Southern Currents

Reading the South
New Fiction by Regional Authors, August 2001
by Hal Jacobs
for
The Atlanta Journal-Constitution

 

Time is running out for famous country singer Lark McCourry. Not only for her, but also for an old ballad that has been passed down in her family for the last seven generations. Lark's small plane has crashed deep in the North Carolina-Tennessee mountains while en route to her hometown. The pilot is dead, and she's pinned in the wreckage. When she speaks with a 911 operator on her cell phone, however, she has one unusual request: find someone in the area who remembers the song she only heard once as a child. She has a feeling that if the ballad lives, then so will she.

As rescue parties comb the mountains in Sharyn McCrumb's The Songcatcher (Dutton, $24.95), the novel shifts back and forth over more than 250 years to show how the first McCourry came into possession of the ballad after being kidnapped and taken aboard an English ship at the age of 9. How succeeding generations keep the song alive, almost as if it's a musical virus in the family bloodline.

Then how the song narrowly avoids being snatched up in 1916 by the Songcatcher, a professional musicologist who roams through the Appalachians collecting -- and stamping his copyright on -- old folk songs.

McCrumb, who lives in Virginia and whose previous books have been named notable by The New York Times, perfectly captures the rhythms, magic and characters of whatever era she's describing. Her novel is a ballad in itself to the Appalachians and the history of the people who have settled it - and continue to arrive in droves.

***

If the devils are in the details, Church Folk, by Michele Andrea Bowen (Warner Books, $21.95) is a devilish good time of a novel set in the Negro church community of the early 1960s. Reverend Theophilus Henry Simmons, "a big and pretty chocolate man," loves rib tip sandwiches and big-legged women. And when he comes across the best of both worlds in a slit-eyed cook at a Delta jook joint, he falls hard.

From Atlanta to Memphis to Jackson, "Church Folk" struts and strolls with the rhythm of a B.B. King song through southern churches, black-owned restaurants and funeral homes. Bowen's debut novel loses a bit of tension when the action shifts away from Rev. Simmons and Essie Lane's passionate courtship. But there's so much soul, not to mention tight-clinging vintage dresses, that most readers will hang around waiting for an encore.

***

Brenda Jernigan's debut novel, Every Good & Perfect Gift (Harmony Books, $23) describes a quiet, mystical kind of Southern religious experience also set in the early 1960's. At the Canaan Free Will Church in Cancan, NC, Maggie Davidson finds herself in the public eye after God guides her hand in a string of miraculous healings.

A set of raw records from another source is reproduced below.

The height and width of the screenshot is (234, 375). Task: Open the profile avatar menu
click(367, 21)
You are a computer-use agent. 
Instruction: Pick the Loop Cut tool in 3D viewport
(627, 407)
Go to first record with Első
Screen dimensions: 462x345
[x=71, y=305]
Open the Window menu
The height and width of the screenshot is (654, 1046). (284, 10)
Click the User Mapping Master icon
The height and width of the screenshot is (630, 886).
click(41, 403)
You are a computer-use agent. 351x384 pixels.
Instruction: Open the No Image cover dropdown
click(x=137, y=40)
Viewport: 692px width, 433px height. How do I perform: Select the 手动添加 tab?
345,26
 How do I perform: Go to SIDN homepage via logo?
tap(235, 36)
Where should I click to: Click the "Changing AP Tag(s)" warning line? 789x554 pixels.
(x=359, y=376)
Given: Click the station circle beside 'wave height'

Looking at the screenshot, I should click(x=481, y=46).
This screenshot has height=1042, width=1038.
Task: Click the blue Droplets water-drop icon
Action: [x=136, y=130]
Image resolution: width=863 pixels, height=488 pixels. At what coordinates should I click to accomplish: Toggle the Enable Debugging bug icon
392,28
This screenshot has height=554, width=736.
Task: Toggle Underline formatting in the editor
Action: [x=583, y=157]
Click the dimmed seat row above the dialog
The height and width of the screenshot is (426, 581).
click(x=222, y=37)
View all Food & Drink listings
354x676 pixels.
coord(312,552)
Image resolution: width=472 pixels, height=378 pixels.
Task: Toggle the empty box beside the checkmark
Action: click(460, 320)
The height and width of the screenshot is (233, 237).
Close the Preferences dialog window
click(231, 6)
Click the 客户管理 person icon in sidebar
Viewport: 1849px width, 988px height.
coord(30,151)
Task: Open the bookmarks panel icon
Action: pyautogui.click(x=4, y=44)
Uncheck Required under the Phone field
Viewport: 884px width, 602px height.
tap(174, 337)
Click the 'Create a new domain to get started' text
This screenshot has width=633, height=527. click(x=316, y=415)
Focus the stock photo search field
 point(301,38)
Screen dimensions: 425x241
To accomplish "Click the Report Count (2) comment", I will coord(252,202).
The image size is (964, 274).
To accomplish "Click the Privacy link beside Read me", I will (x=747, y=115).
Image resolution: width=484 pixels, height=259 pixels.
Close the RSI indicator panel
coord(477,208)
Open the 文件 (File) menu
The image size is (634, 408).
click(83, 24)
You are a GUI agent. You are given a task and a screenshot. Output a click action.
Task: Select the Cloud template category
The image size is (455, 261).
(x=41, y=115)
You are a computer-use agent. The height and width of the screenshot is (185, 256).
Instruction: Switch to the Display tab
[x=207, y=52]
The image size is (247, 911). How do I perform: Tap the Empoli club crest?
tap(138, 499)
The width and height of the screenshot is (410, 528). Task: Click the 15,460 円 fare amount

After her story appears in the March 1960 issue of Life Magazine, the quiet girl becomes a reluctant celebrity as pilgrims beat a path to the rural community where she lives with her mother and grandmother. Maggie's faith and family values remain strong and untested, however, until a young Princeton student arrives to research his thesis on modern-day mystics.

Jernigan offers a simple, yet honest, tale about a young woman coming of age in a community where faith, virtue and family values collide. It's also a community with few positive male role models. Even God, in this era before women's rights, is female.

***

Julia Oliver's Music of Falling Water (John F. Blair, $21.95) is a dense novel of memories and multiple points-of-view that gradually pulls the reader into the dark mystery of a family tragedy. It is the fall of 1918, and three sisters have gathered for a weekend at their rural Alabama birthplace. They're here to settle old family business - and to learn that the bones recently found at the bottom of the grist mill are of their missing sister, Rhoda (the wild one), who disappeared 15 years earlier. Gradually, the sisters' memories weave a fuller understanding of what happened the day Rhoda went missing, though it may still take a dedicated reader to appreciate these upper-middle-class characters who talk like refugees from a Henry James's novel.

***

After 8 years of marriage, Ave Marie MacChesney is saying all the wrong things to her husband in Adriana Trigiani's Big Cherry Holler (Random House, $24.95). Unless she "susses out" his needs fairly quickly and does something about it, Ave will probably lose him to a blonde Athletic Type. Although this domestic situation may seem dire, Trigiani's handles it in a style reminiscent of a Doris Day movie. "Big Cherry Holler" even includes an extended visit to Italy in which Doris, er, Ave, meets a handsome Rock Hudson type and becomes seriously distracted.

Trigiani, who grew up in Virginia and is now a New York playwright/filmmaker, brings her TV writing experience to the forefront in writing about a delightful little mining town that you'll never find anywhere but on the big screen.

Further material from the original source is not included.